| What you need to do |
Repeat the listing that follows character for character, omitting images.

| Given information |
+ + + +

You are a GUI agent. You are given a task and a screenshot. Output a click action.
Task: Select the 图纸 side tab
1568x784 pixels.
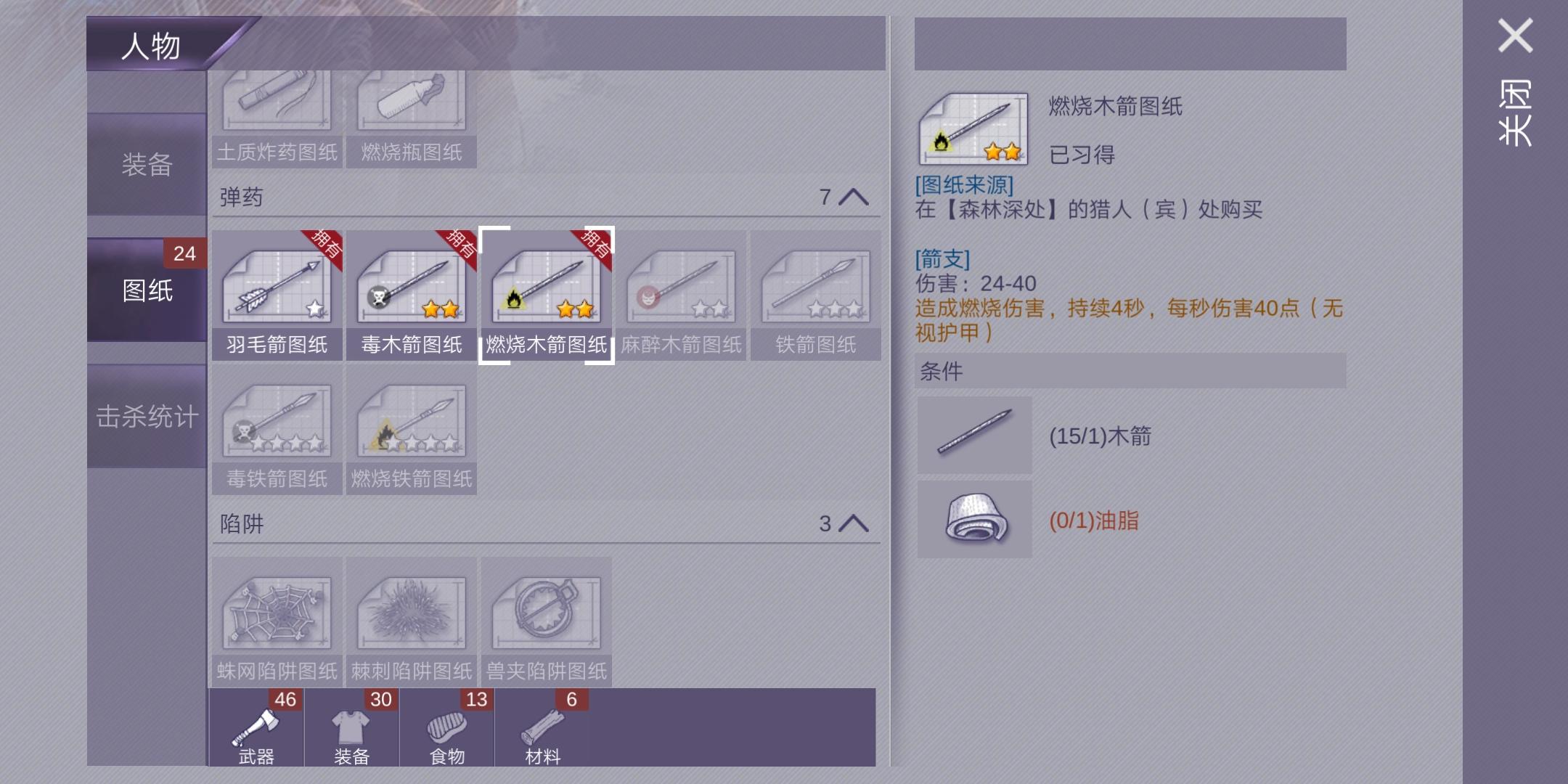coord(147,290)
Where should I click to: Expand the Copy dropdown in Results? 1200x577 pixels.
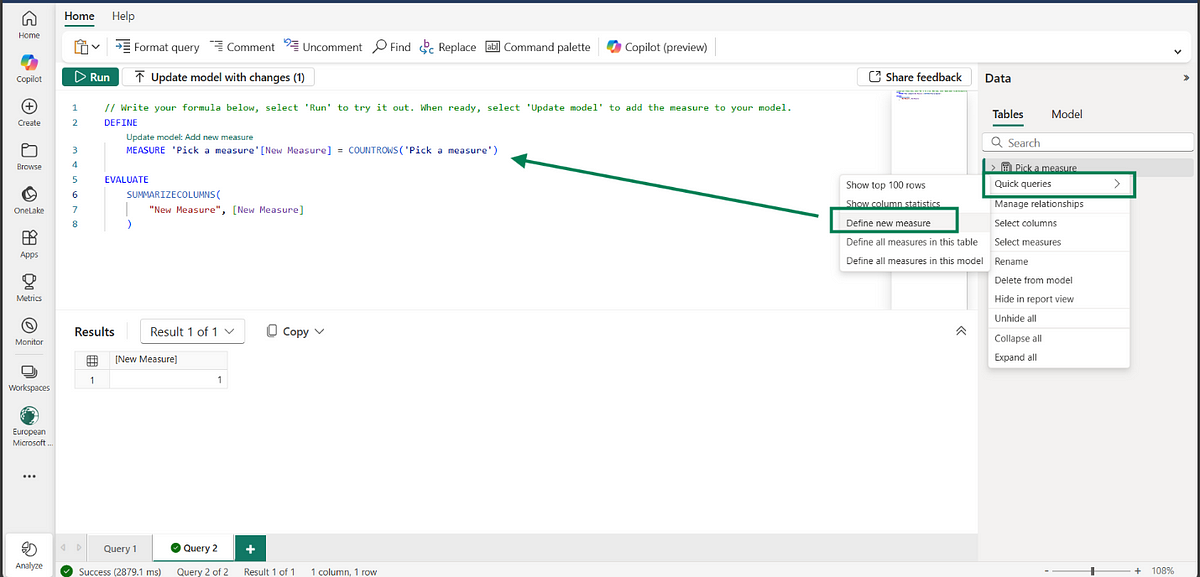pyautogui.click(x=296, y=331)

+ + + +

| Solution to this exercise |
You are a GUI agent. You are given a task and a screenshot. Output a click action.
Task: Select the 图纸 side tab
1568x784 pixels.
coord(147,290)
Where should I click to: Expand the Copy dropdown in Results? 1200x577 pixels.
pyautogui.click(x=296, y=331)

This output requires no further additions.